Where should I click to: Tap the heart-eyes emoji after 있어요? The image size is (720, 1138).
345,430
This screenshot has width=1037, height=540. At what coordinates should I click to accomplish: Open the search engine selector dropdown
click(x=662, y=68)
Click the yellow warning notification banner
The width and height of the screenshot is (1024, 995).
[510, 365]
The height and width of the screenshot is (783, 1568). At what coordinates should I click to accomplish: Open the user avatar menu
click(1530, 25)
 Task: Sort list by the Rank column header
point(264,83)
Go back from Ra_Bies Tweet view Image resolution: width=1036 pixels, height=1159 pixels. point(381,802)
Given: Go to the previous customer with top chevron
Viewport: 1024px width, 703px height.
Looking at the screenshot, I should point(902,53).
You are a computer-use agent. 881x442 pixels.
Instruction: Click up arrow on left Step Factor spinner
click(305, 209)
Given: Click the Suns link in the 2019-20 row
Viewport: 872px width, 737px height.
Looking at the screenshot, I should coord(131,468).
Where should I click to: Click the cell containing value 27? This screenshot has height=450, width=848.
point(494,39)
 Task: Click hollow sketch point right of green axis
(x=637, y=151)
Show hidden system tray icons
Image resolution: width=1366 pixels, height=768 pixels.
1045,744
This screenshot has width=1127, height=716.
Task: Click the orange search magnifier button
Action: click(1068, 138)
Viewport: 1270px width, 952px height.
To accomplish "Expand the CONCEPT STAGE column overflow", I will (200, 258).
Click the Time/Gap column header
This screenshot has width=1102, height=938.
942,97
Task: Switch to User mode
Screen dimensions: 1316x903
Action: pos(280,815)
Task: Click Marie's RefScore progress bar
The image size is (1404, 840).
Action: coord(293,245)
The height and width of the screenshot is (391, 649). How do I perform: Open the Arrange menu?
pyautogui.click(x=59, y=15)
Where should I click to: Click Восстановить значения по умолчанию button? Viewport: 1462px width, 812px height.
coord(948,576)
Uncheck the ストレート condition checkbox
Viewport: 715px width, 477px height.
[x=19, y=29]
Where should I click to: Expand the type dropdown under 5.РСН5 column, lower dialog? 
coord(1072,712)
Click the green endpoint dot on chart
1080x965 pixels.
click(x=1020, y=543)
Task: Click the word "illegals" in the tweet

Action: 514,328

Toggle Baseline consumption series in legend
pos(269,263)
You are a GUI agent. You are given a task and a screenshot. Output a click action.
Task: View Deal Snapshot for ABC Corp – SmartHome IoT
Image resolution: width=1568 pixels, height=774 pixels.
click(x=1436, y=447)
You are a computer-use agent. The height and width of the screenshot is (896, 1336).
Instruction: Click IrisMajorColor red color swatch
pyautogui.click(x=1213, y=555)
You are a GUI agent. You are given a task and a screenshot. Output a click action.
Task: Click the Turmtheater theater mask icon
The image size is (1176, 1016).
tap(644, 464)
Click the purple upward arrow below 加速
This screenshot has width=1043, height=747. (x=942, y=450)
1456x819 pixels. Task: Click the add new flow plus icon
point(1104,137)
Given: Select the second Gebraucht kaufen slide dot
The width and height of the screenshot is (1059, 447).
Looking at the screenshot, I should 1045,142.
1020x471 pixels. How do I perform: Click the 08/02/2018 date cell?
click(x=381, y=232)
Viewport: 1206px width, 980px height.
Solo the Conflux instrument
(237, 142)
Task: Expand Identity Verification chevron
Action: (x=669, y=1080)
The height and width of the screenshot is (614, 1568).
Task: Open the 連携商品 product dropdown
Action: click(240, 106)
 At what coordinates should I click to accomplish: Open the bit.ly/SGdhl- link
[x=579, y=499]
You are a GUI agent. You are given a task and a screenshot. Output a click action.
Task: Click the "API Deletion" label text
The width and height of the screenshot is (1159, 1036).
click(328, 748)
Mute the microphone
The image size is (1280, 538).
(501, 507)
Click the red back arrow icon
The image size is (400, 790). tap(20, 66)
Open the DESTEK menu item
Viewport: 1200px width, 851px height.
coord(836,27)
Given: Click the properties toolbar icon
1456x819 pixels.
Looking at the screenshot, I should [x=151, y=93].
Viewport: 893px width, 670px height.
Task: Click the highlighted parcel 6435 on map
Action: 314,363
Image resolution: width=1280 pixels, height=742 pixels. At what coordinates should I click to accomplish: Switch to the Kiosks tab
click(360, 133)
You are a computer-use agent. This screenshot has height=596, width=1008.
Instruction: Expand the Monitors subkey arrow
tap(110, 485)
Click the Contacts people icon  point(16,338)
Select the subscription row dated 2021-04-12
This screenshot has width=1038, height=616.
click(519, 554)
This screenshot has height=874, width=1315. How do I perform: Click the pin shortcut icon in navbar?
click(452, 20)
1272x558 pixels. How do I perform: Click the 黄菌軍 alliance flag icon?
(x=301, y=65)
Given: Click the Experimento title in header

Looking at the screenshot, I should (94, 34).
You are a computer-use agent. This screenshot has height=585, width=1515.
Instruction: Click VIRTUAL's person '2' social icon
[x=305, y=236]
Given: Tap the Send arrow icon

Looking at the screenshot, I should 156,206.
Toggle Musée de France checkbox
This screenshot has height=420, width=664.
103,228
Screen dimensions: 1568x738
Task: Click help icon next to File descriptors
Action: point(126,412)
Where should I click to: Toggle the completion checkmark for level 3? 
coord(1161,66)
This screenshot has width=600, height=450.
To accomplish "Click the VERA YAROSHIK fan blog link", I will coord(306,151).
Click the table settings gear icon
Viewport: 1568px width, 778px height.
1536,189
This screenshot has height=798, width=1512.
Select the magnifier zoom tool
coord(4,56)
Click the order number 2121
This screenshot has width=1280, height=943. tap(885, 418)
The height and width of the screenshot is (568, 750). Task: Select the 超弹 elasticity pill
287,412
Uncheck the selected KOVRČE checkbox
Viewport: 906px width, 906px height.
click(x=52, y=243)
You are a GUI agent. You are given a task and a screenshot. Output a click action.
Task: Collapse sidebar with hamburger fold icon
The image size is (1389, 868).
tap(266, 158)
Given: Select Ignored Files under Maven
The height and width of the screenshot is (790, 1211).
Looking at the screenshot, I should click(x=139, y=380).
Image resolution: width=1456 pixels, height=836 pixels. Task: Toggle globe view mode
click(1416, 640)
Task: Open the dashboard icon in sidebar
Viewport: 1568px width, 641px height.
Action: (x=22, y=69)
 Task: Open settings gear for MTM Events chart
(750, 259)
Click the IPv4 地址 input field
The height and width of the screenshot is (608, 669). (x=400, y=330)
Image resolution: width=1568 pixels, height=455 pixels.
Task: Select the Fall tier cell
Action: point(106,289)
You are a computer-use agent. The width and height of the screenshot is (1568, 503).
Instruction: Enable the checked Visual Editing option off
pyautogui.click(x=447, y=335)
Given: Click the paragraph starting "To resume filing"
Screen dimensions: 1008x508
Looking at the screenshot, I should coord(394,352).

━━━━━━━━━━━━━━━━━━━━

EXERCISE DETAILS: Render the records above as a numbered list, leaving out any blank lines.

THE SOLUTION:
1. Where should I click to: Tap the heart-eyes emoji after 있어요? The image size is (720, 1138).
2. 345,430
3. This screenshot has width=1037, height=540. At what coordinates should I click to accomplish: Open the search engine selector dropdown
4. click(x=662, y=68)
5. Click the yellow warning notification banner
6. The width and height of the screenshot is (1024, 995).
7. [510, 365]
8. The height and width of the screenshot is (783, 1568). At what coordinates should I click to accomplish: Open the user avatar menu
9. click(1530, 25)
10.  Task: Sort list by the Rank column header
11. point(264,83)
12. Go back from Ra_Bies Tweet view Image resolution: width=1036 pixels, height=1159 pixels. point(381,802)
13. Given: Go to the previous customer with top chevron
14. Viewport: 1024px width, 703px height.
15. Looking at the screenshot, I should point(902,53).
16. You are a computer-use agent. 881x442 pixels.
17. Instruction: Click up arrow on left Step Factor spinner
18. click(305, 209)
19. Given: Click the Suns link in the 2019-20 row
20. Viewport: 872px width, 737px height.
21. Looking at the screenshot, I should coord(131,468).
22. Where should I click to: Click the cell containing value 27? This screenshot has height=450, width=848.
23. point(494,39)
24.  Task: Click hollow sketch point right of green axis
25. (x=637, y=151)
26. Show hidden system tray icons
27. Image resolution: width=1366 pixels, height=768 pixels.
28. 1045,744
29. This screenshot has width=1127, height=716.
30. Task: Click the orange search magnifier button
31. Action: click(1068, 138)
32. Viewport: 1270px width, 952px height.
33. To accomplish "Expand the CONCEPT STAGE column overflow", I will (200, 258).
34. Click the Time/Gap column header
35. This screenshot has width=1102, height=938.
36. 942,97
37. Task: Switch to User mode
38. Screen dimensions: 1316x903
39. Action: pos(280,815)
40. Task: Click Marie's RefScore progress bar
41. The image size is (1404, 840).
42. Action: coord(293,245)
43. The height and width of the screenshot is (391, 649). How do I perform: Open the Arrange menu?
44. pyautogui.click(x=59, y=15)
45. Where should I click to: Click Восстановить значения по умолчанию button? Viewport: 1462px width, 812px height.
46. coord(948,576)
47. Uncheck the ストレート condition checkbox
48. Viewport: 715px width, 477px height.
49. [x=19, y=29]
50. Where should I click to: Expand the type dropdown under 5.РСН5 column, lower dialog? 
51. coord(1072,712)
52. Click the green endpoint dot on chart
53. 1080x965 pixels.
54. click(x=1020, y=543)
55. Task: Click the word "illegals" in the tweet
56. Action: 514,328
57. Toggle Baseline consumption series in legend
58. pos(269,263)
59. You are a GUI agent. You are given a task and a screenshot. Output a click action.
60. Task: View Deal Snapshot for ABC Corp – SmartHome IoT
61. Image resolution: width=1568 pixels, height=774 pixels.
62. click(x=1436, y=447)
63. You are a computer-use agent. The height and width of the screenshot is (896, 1336).
64. Instruction: Click IrisMajorColor red color swatch
65. pyautogui.click(x=1213, y=555)
66. You are a GUI agent. You are given a task and a screenshot. Output a click action.
67. Task: Click the Turmtheater theater mask icon
68. The image size is (1176, 1016).
69. tap(644, 464)
70. Click the purple upward arrow below 加速
71. This screenshot has width=1043, height=747. (x=942, y=450)
72. 1456x819 pixels. Task: Click the add new flow plus icon
73. point(1104,137)
74. Given: Select the second Gebraucht kaufen slide dot
75. The width and height of the screenshot is (1059, 447).
76. Looking at the screenshot, I should 1045,142.
77. 1020x471 pixels. How do I perform: Click the 08/02/2018 date cell?
78. click(x=381, y=232)
79. Viewport: 1206px width, 980px height.
80. Solo the Conflux instrument
81. (237, 142)
82. Task: Expand Identity Verification chevron
83. Action: (x=669, y=1080)
84. The height and width of the screenshot is (614, 1568).
85. Task: Open the 連携商品 product dropdown
86. Action: click(240, 106)
87.  At what coordinates should I click to accomplish: Open the bit.ly/SGdhl- link
88. [x=579, y=499]
89. You are a GUI agent. You are given a task and a screenshot. Output a click action.
90. Task: Click the "API Deletion" label text
91. The width and height of the screenshot is (1159, 1036).
92. click(328, 748)
93. Mute the microphone
94. The image size is (1280, 538).
95. (501, 507)
96. Click the red back arrow icon
97. The image size is (400, 790). tap(20, 66)
98. Open the DESTEK menu item
99. Viewport: 1200px width, 851px height.
100. coord(836,27)
101. Given: Click the properties toolbar icon
102. 1456x819 pixels.
103. Looking at the screenshot, I should [x=151, y=93].
104. Viewport: 893px width, 670px height.
105. Task: Click the highlighted parcel 6435 on map
106. Action: 314,363
107. Image resolution: width=1280 pixels, height=742 pixels. At what coordinates should I click to accomplish: Switch to the Kiosks tab
108. click(360, 133)
109. You are a computer-use agent. This screenshot has height=596, width=1008.
110. Instruction: Expand the Monitors subkey arrow
111. tap(110, 485)
112. Click the Contacts people icon  point(16,338)
113. Select the subscription row dated 2021-04-12
114. This screenshot has width=1038, height=616.
115. click(519, 554)
116. This screenshot has height=874, width=1315. How do I perform: Click the pin shortcut icon in navbar?
117. click(452, 20)
118. 1272x558 pixels. How do I perform: Click the 黄菌軍 alliance flag icon?
119. (x=301, y=65)
120. Given: Click the Experimento title in header
121. Looking at the screenshot, I should (94, 34).
122. You are a computer-use agent. This screenshot has height=585, width=1515.
123. Instruction: Click VIRTUAL's person '2' social icon
124. [x=305, y=236]
125. Given: Tap the Send arrow icon
126. Looking at the screenshot, I should 156,206.
127. Toggle Musée de France checkbox
128. This screenshot has height=420, width=664.
129. 103,228
130. Screen dimensions: 1568x738
131. Task: Click help icon next to File descriptors
132. Action: point(126,412)
133. Where should I click to: Toggle the completion checkmark for level 3? 
134. coord(1161,66)
135. This screenshot has width=600, height=450.
136. To accomplish "Click the VERA YAROSHIK fan blog link", I will coord(306,151).
137. Click the table settings gear icon
138. Viewport: 1568px width, 778px height.
139. 1536,189
140. This screenshot has height=798, width=1512.
141. Select the magnifier zoom tool
142. coord(4,56)
143. Click the order number 2121
144. This screenshot has width=1280, height=943. tap(885, 418)
145. The height and width of the screenshot is (568, 750). Task: Select the 超弹 elasticity pill
146. 287,412
147. Uncheck the selected KOVRČE checkbox
148. Viewport: 906px width, 906px height.
149. click(x=52, y=243)
150. You are a GUI agent. You are given a task and a screenshot. Output a click action.
151. Task: Collapse sidebar with hamburger fold icon
152. The image size is (1389, 868).
153. tap(266, 158)
154. Given: Select Ignored Files under Maven
155. The height and width of the screenshot is (790, 1211).
156. Looking at the screenshot, I should click(x=139, y=380).
157. Image resolution: width=1456 pixels, height=836 pixels. Task: Toggle globe view mode
158. click(1416, 640)
159. Task: Open the dashboard icon in sidebar
160. Viewport: 1568px width, 641px height.
161. Action: (x=22, y=69)
162.  Task: Open settings gear for MTM Events chart
163. (750, 259)
164. Click the IPv4 地址 input field
165. The height and width of the screenshot is (608, 669). (x=400, y=330)
166. Image resolution: width=1568 pixels, height=455 pixels.
167. Task: Select the Fall tier cell
168. Action: point(106,289)
169. You are a computer-use agent. The width and height of the screenshot is (1568, 503).
170. Instruction: Enable the checked Visual Editing option off
171. pyautogui.click(x=447, y=335)
172. Given: Click the paragraph starting "To resume filing"
173. Screen dimensions: 1008x508
174. Looking at the screenshot, I should coord(394,352).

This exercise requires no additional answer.